• _SHORT TASK_:
Please pull out every line of the data below that contains the word "height", copying each line in full, and treat case as significant.

┏━━

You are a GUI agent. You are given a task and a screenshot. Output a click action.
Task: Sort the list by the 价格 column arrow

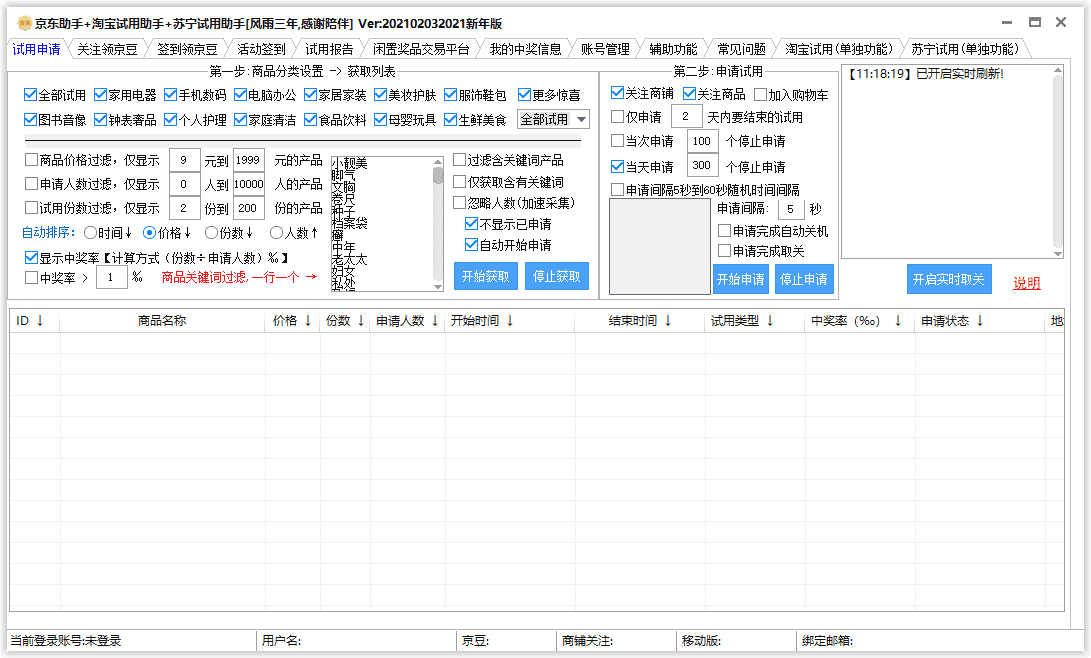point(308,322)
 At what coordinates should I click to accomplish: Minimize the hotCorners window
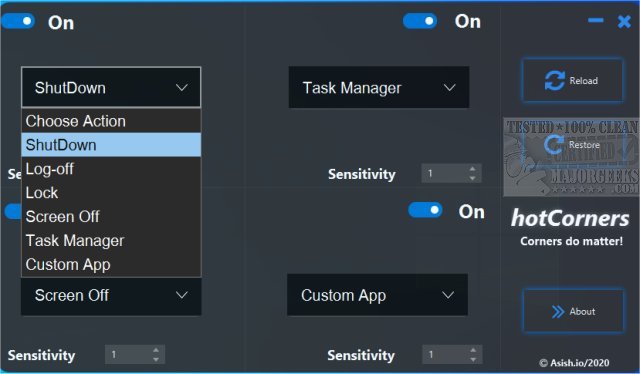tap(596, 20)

┗━━
┏━━

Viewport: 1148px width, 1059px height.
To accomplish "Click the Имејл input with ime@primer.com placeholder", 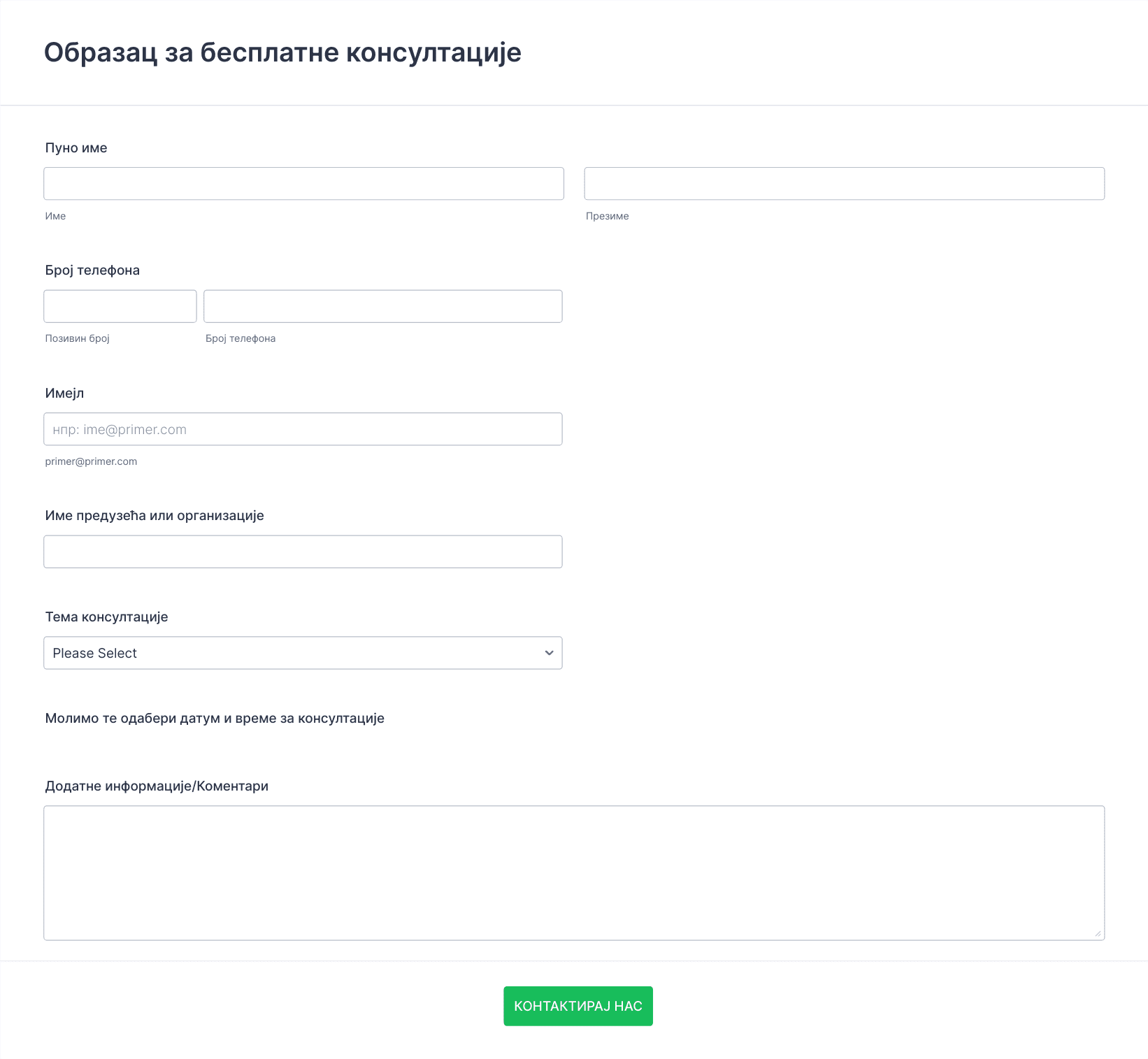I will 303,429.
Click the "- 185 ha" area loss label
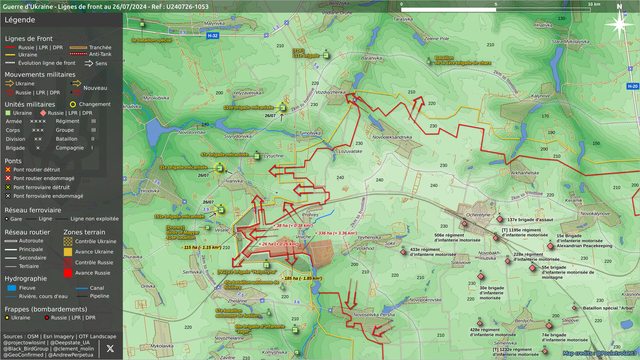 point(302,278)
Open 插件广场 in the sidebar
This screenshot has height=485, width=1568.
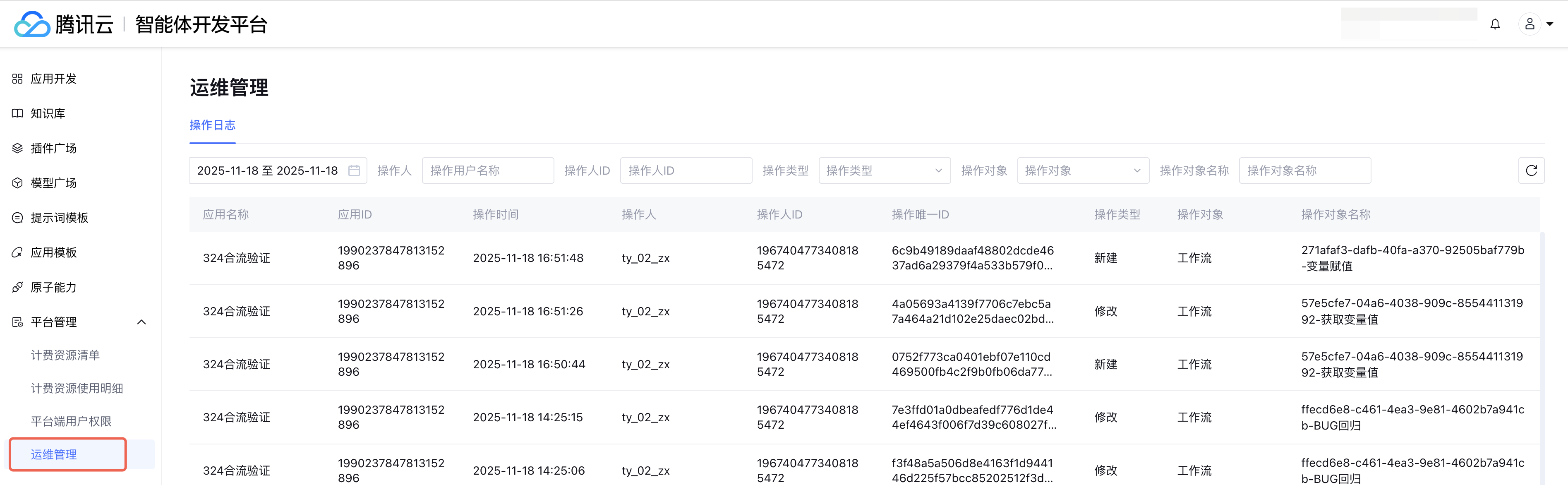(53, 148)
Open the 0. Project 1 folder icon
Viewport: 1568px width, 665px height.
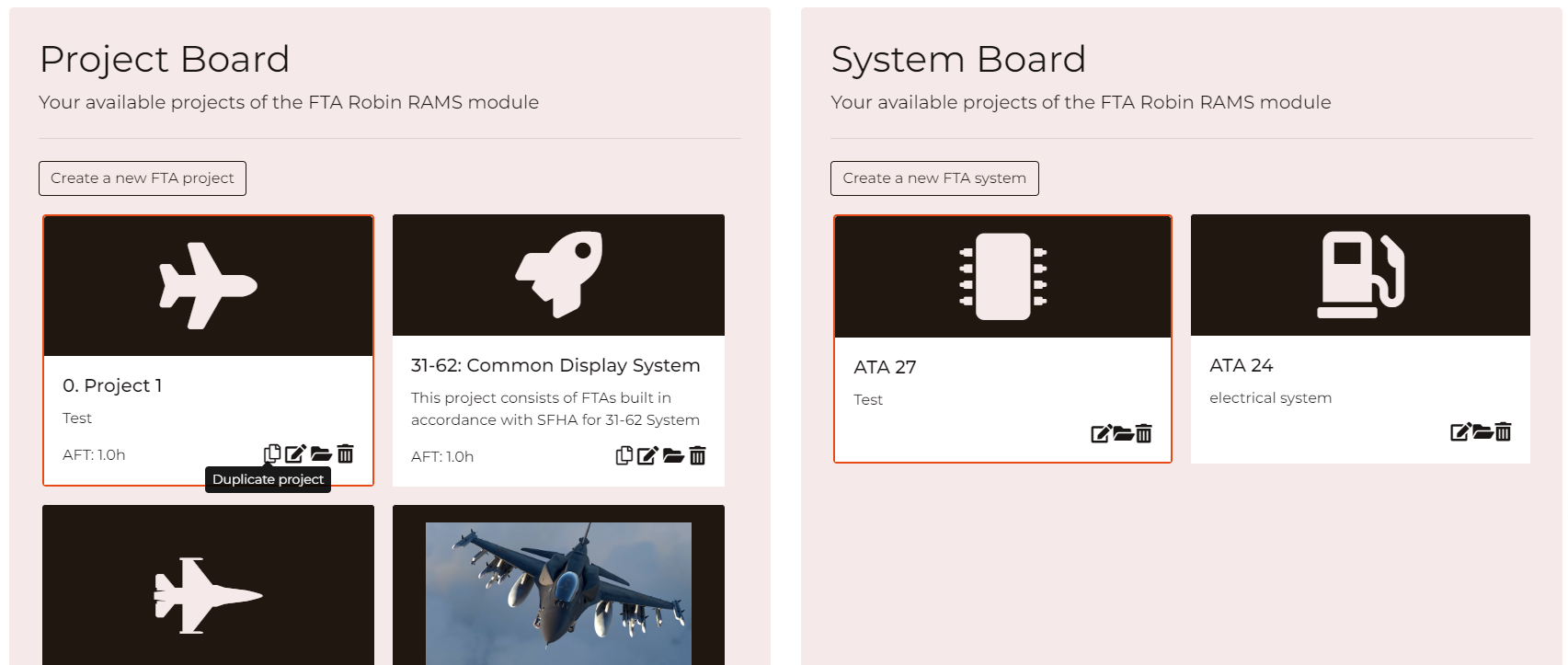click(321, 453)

┗━━

• _SOLVED PROBLEM_:
Viewport: 1148px width, 1059px height.
This screenshot has height=485, width=1568.
Viewport: 1568px width, 665px height.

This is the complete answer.